* _PROBLEM TO SOLVE_: Pull every line containing "Share" from the listing.
Start of SOURCE MATERIAL
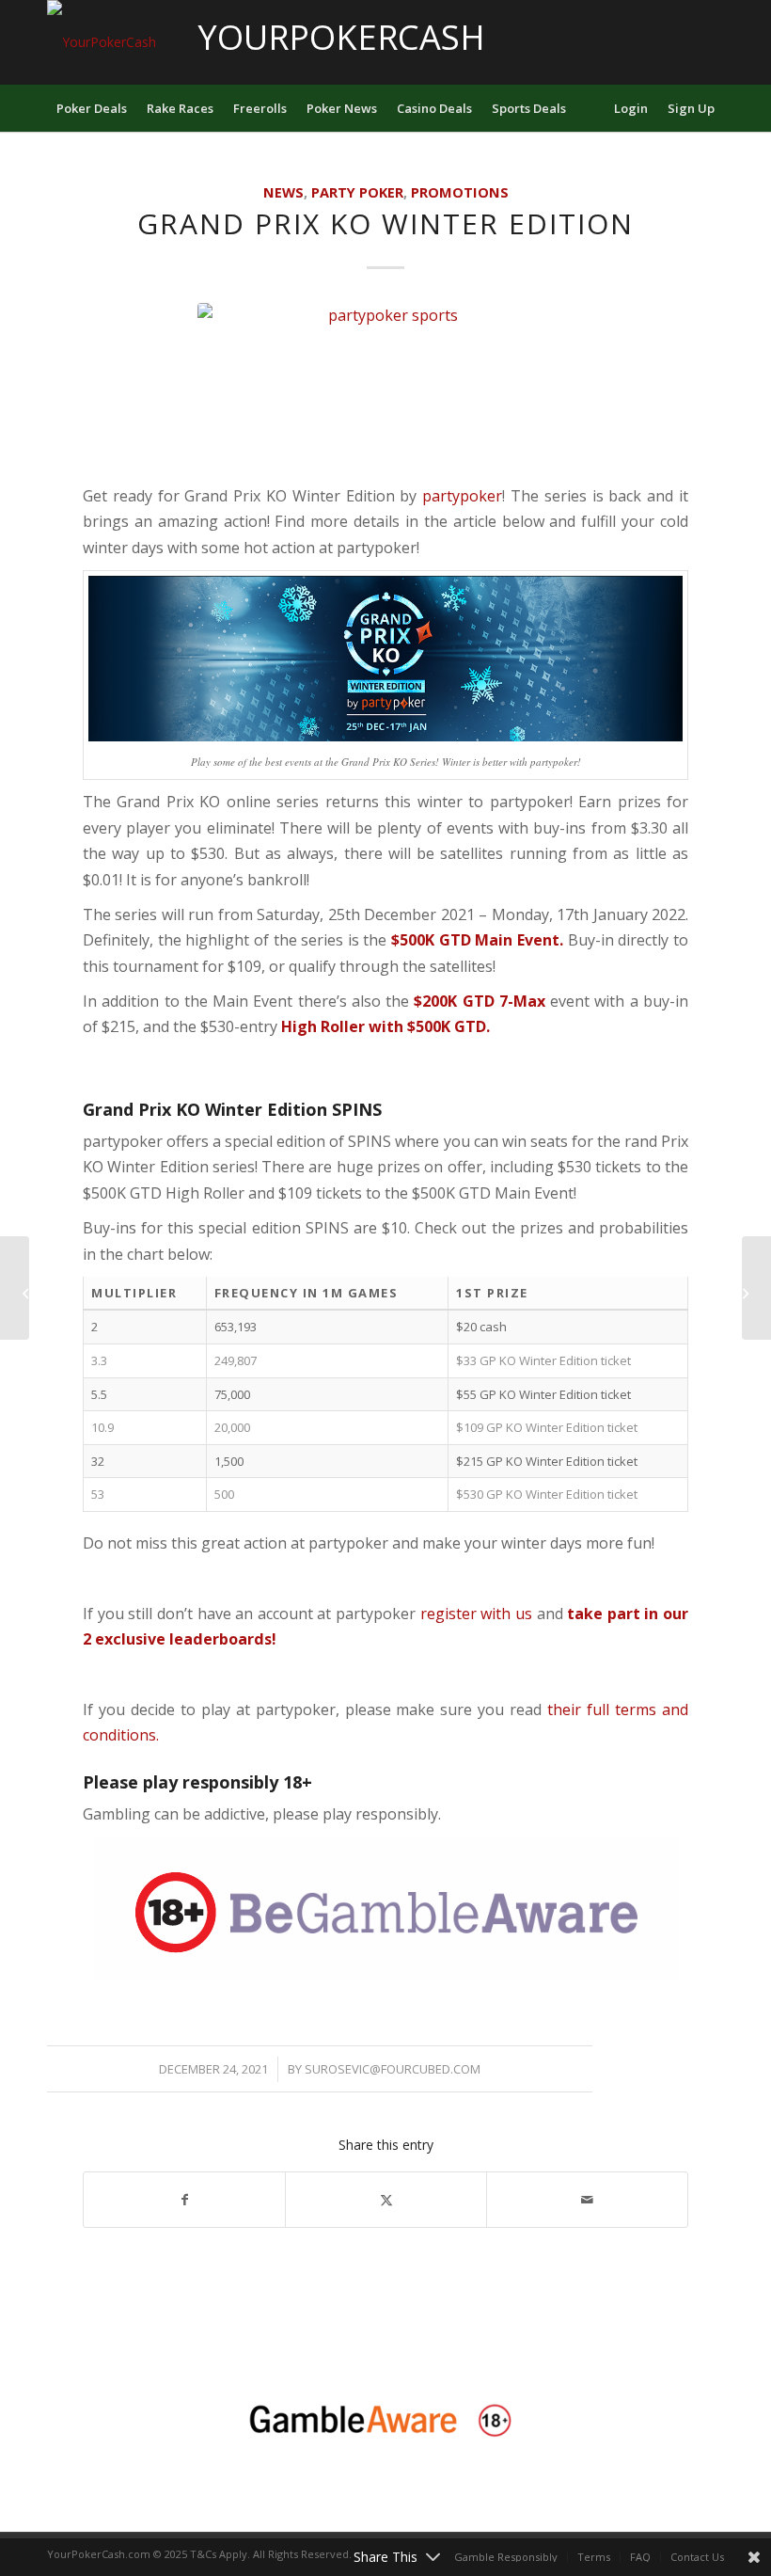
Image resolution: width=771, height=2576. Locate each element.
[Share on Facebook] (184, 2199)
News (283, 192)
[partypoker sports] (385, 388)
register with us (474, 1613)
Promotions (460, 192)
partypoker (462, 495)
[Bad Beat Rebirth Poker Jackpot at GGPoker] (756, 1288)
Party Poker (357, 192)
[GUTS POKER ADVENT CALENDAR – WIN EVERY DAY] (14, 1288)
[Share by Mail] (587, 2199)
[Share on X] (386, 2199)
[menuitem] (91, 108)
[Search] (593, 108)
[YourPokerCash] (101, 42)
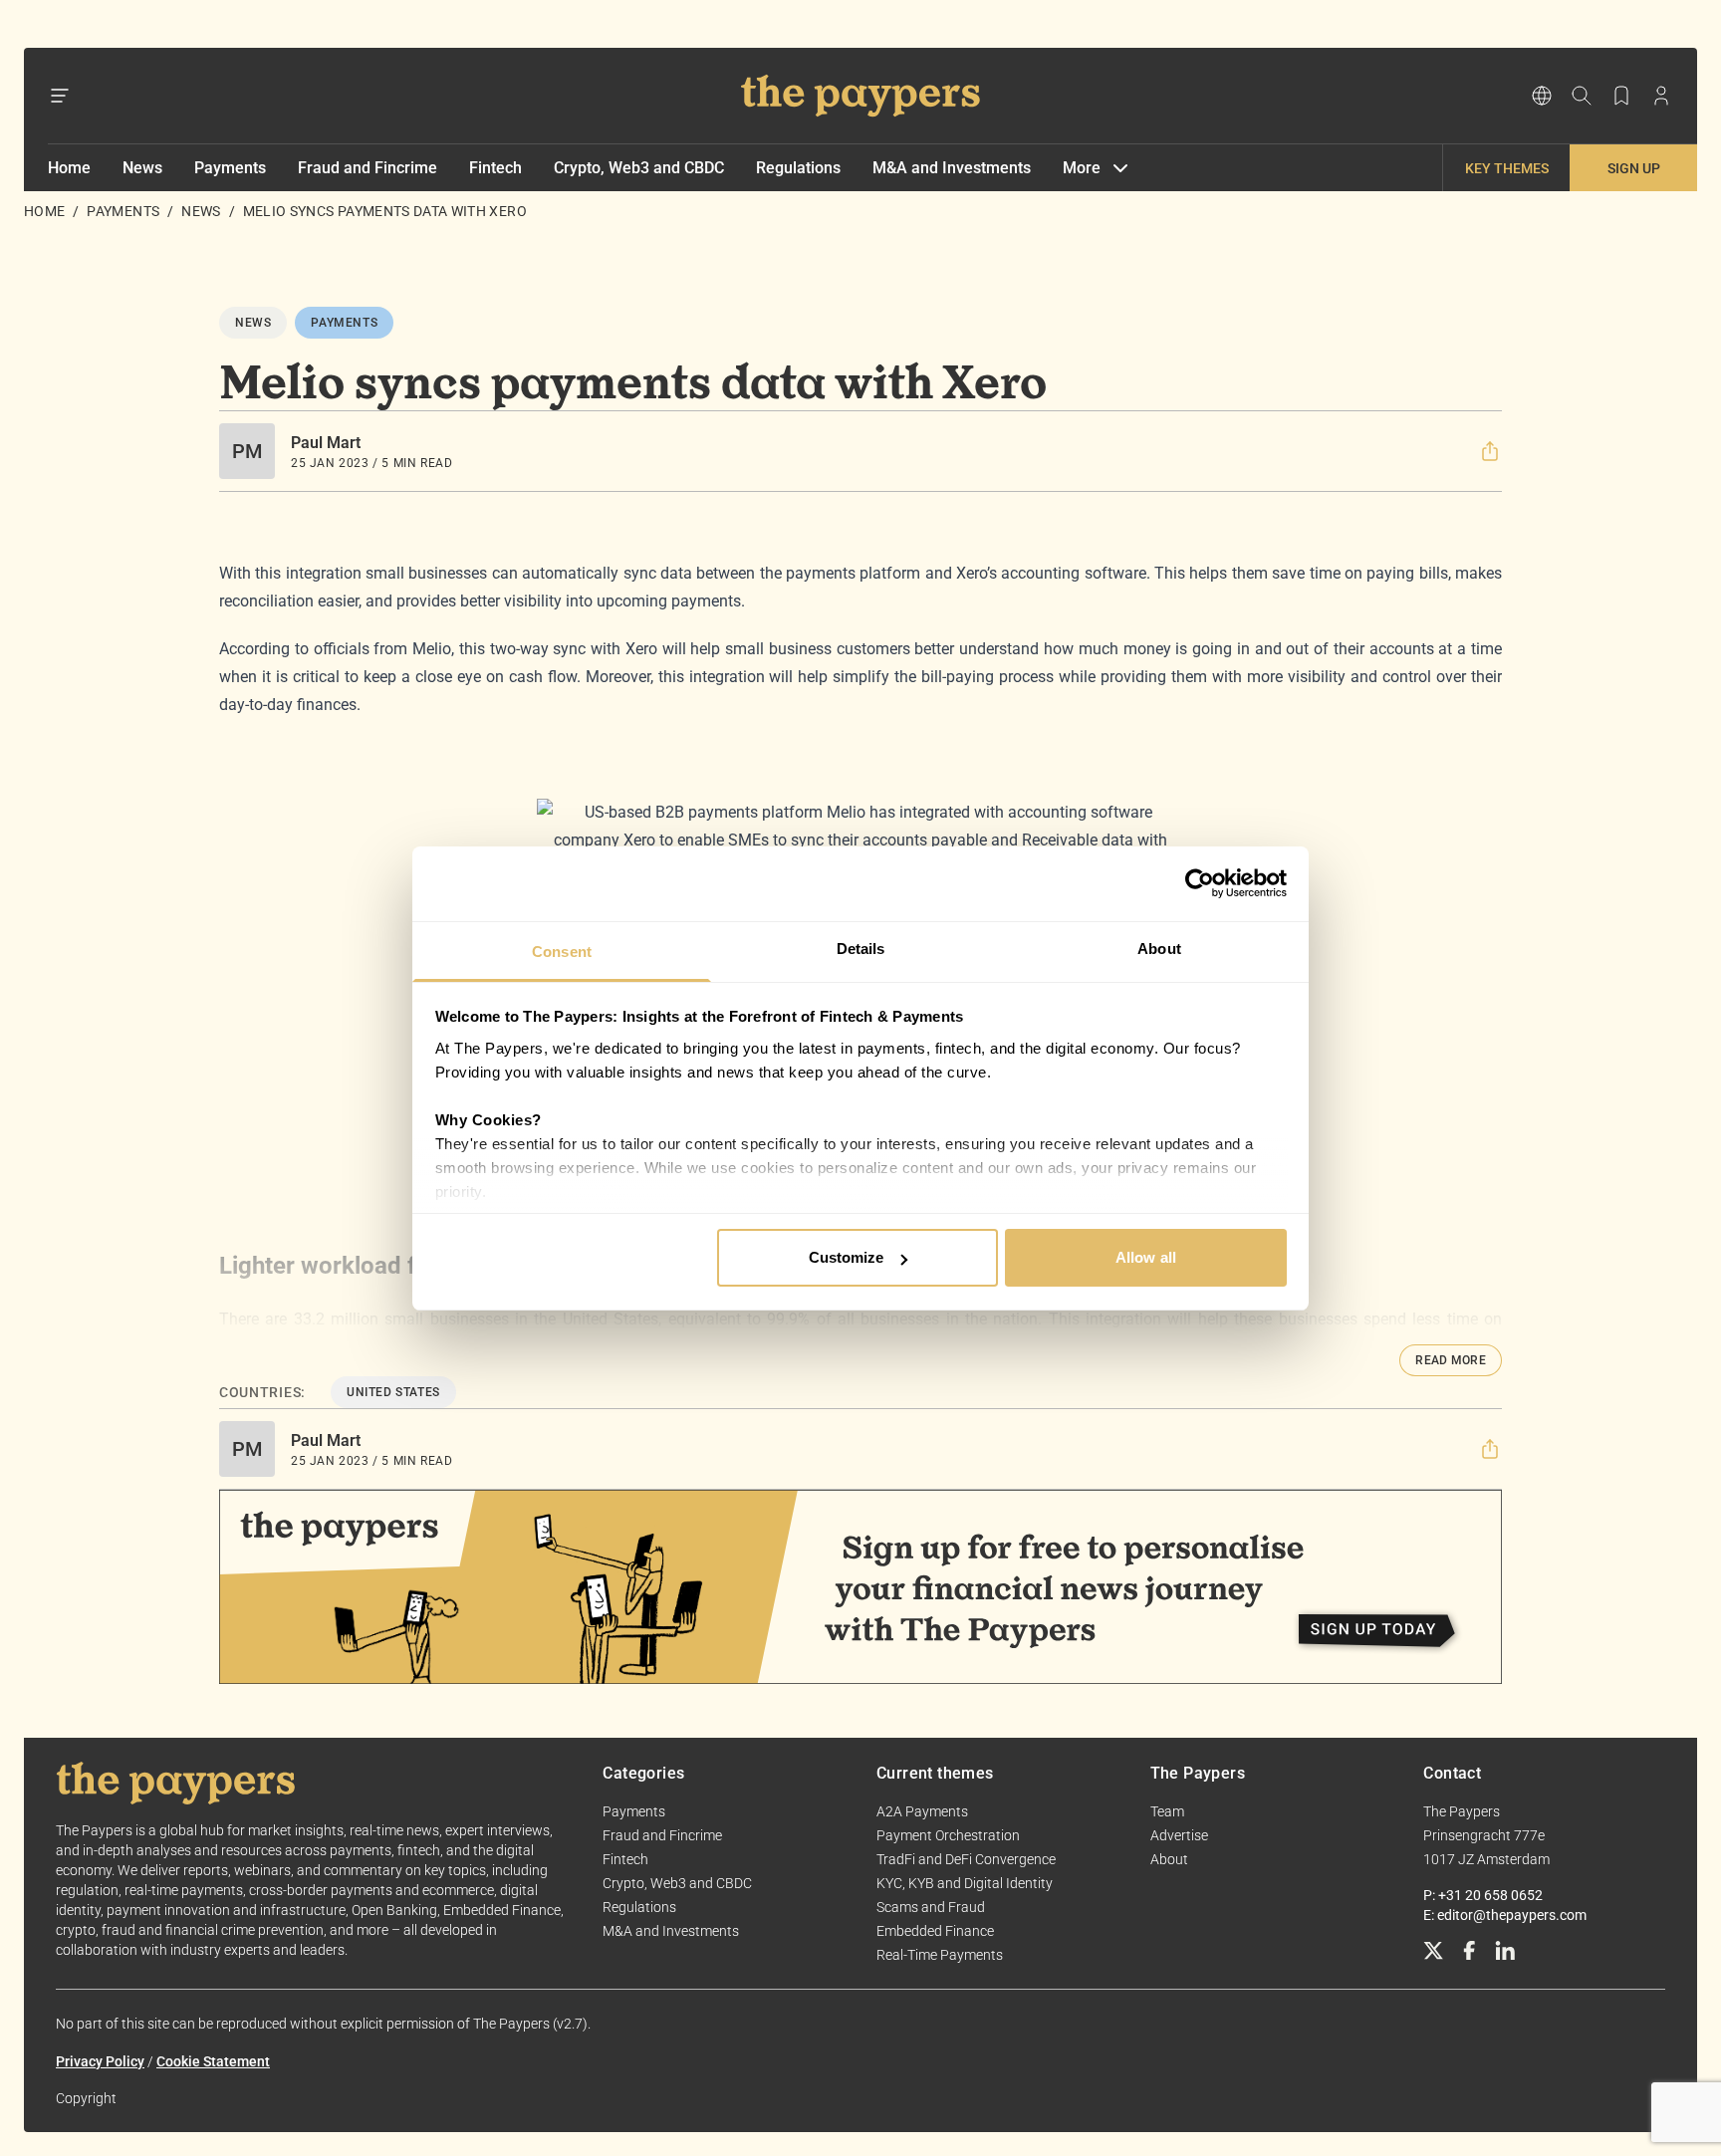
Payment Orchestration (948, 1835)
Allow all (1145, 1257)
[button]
End of SOURCE MATERIAL
* _EXPECTED ANSWER_:
[Share on Facebook] (184, 2199)
[Share by Mail] (587, 2199)
[Share on X] (386, 2199)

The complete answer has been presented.